Exercise goal —
Nothing in the data may be altered; copy it all exactly.

▬▬▬▬▬▬

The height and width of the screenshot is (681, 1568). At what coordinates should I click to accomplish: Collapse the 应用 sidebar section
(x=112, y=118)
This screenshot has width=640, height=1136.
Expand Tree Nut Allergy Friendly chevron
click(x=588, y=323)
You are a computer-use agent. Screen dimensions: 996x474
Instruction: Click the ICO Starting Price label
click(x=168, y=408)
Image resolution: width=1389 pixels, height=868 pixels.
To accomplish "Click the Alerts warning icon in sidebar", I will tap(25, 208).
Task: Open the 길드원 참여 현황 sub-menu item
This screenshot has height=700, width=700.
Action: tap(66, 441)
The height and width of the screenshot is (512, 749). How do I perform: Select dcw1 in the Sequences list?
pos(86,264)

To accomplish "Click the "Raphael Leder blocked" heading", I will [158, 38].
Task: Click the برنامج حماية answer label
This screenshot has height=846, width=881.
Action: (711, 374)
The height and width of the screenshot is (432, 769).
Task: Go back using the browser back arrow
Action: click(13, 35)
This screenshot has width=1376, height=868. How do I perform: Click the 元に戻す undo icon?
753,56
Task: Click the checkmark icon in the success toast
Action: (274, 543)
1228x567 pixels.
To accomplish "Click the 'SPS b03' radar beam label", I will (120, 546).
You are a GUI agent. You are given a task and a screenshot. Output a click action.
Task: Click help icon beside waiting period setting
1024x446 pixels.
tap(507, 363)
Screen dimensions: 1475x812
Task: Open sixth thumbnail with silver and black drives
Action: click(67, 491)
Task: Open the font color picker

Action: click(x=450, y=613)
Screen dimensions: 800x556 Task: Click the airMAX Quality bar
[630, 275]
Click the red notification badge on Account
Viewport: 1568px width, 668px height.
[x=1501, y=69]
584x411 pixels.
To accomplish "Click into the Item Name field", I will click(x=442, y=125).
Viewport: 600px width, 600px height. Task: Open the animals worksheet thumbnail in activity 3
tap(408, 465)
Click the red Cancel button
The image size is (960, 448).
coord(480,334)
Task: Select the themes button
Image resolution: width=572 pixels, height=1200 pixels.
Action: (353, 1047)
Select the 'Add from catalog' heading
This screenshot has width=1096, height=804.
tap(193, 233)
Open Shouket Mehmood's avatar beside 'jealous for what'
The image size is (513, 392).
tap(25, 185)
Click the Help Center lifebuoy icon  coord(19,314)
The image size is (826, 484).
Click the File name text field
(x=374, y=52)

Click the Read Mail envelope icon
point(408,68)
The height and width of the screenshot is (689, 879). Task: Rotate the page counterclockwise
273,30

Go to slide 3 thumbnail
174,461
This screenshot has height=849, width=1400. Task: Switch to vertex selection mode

▬▬▬▬▬▬

Response —
The height and width of the screenshot is (681, 1568). At what coordinates should I click to accomplish: Collapse the 应用 sidebar section
(x=112, y=118)
This screenshot has width=640, height=1136.
Expand Tree Nut Allergy Friendly chevron
click(x=588, y=323)
You are a computer-use agent. Screen dimensions: 996x474
Instruction: Click the ICO Starting Price label
click(x=168, y=408)
Image resolution: width=1389 pixels, height=868 pixels.
To accomplish "Click the Alerts warning icon in sidebar", I will tap(25, 208).
Task: Open the 길드원 참여 현황 sub-menu item
This screenshot has height=700, width=700.
Action: tap(66, 441)
The height and width of the screenshot is (512, 749). How do I perform: Select dcw1 in the Sequences list?
pos(86,264)

To accomplish "Click the "Raphael Leder blocked" heading", I will [158, 38].
Task: Click the برنامج حماية answer label
This screenshot has height=846, width=881.
Action: (711, 374)
The height and width of the screenshot is (432, 769).
Task: Go back using the browser back arrow
Action: click(13, 35)
This screenshot has width=1376, height=868. How do I perform: Click the 元に戻す undo icon?
753,56
Task: Click the checkmark icon in the success toast
Action: (274, 543)
1228x567 pixels.
To accomplish "Click the 'SPS b03' radar beam label", I will (120, 546).
You are a GUI agent. You are given a task and a screenshot. Output a click action.
Task: Click help icon beside waiting period setting
1024x446 pixels.
tap(507, 363)
Screen dimensions: 1475x812
Task: Open sixth thumbnail with silver and black drives
Action: click(67, 491)
Task: Open the font color picker

Action: click(x=450, y=613)
Screen dimensions: 800x556 Task: Click the airMAX Quality bar
[630, 275]
Click the red notification badge on Account
Viewport: 1568px width, 668px height.
[x=1501, y=69]
584x411 pixels.
To accomplish "Click into the Item Name field", I will click(x=442, y=125).
Viewport: 600px width, 600px height. Task: Open the animals worksheet thumbnail in activity 3
tap(408, 465)
Click the red Cancel button
The image size is (960, 448).
coord(480,334)
Task: Select the themes button
Image resolution: width=572 pixels, height=1200 pixels.
Action: (353, 1047)
Select the 'Add from catalog' heading
This screenshot has width=1096, height=804.
tap(193, 233)
Open Shouket Mehmood's avatar beside 'jealous for what'
The image size is (513, 392).
tap(25, 185)
Click the Help Center lifebuoy icon  coord(19,314)
The image size is (826, 484).
Click the File name text field
(x=374, y=52)

Click the Read Mail envelope icon
point(408,68)
The height and width of the screenshot is (689, 879). Task: Rotate the page counterclockwise
273,30

Go to slide 3 thumbnail
174,461
This screenshot has height=849, width=1400. Task: Switch to vertex selection mode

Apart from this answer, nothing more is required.